### Your objective
When the listing below reaches the line that has "Open Mis productos wallet icon", start reproducing exactly; stop after the line that has "the Run button", and drop the pictures.

### Material shown
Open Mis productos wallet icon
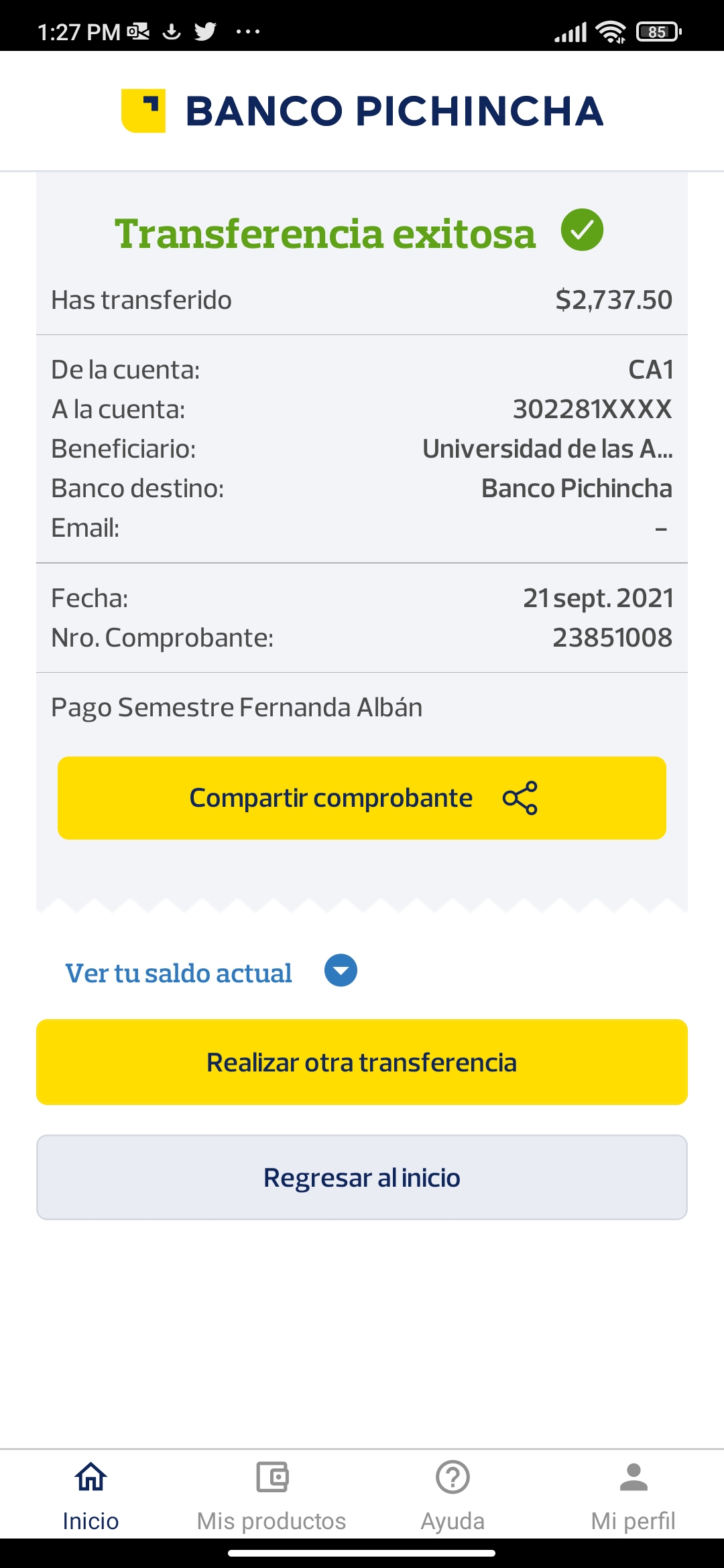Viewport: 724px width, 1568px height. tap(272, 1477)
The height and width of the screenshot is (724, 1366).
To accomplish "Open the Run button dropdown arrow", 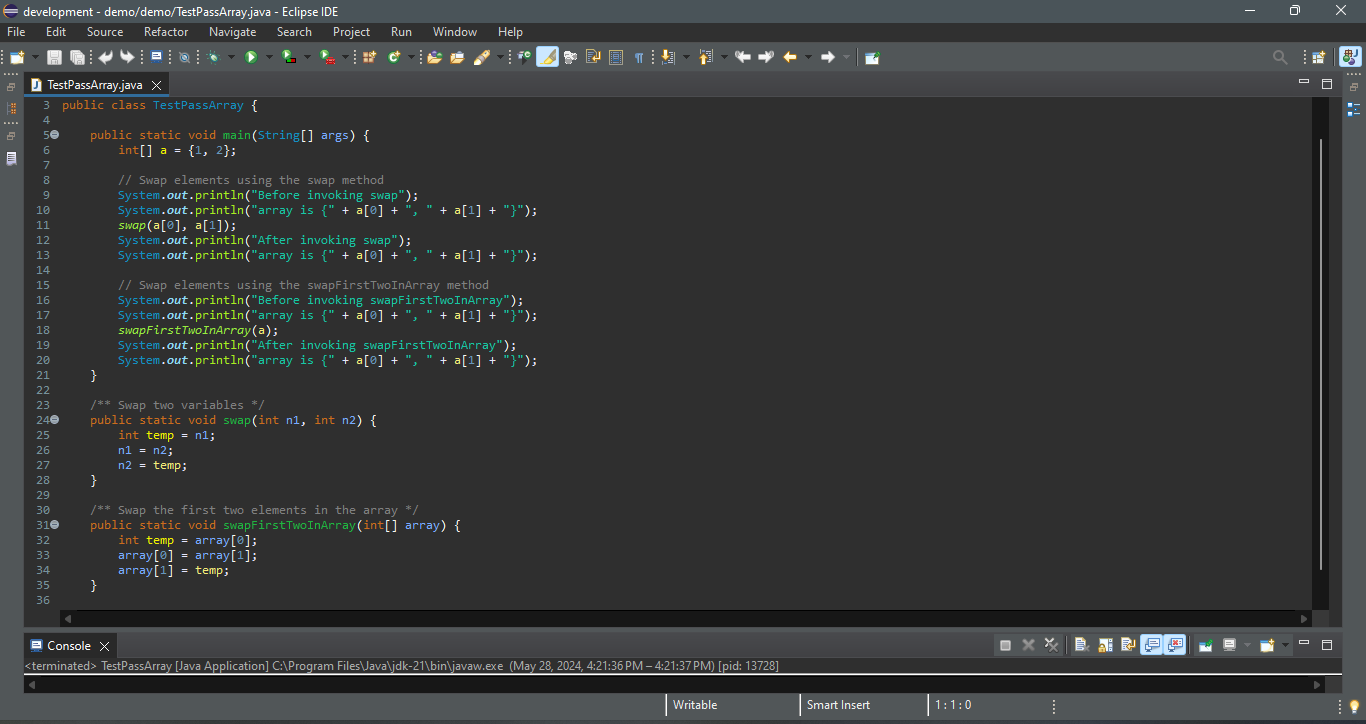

...

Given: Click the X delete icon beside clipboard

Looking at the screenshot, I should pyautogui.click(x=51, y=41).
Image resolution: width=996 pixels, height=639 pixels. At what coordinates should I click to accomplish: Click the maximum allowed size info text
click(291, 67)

### Solution
Open Mis productos wallet icon
Viewport: 724px width, 1568px height. tap(272, 1477)
The height and width of the screenshot is (724, 1366).
To accomplish "Open the Run button dropdown arrow", 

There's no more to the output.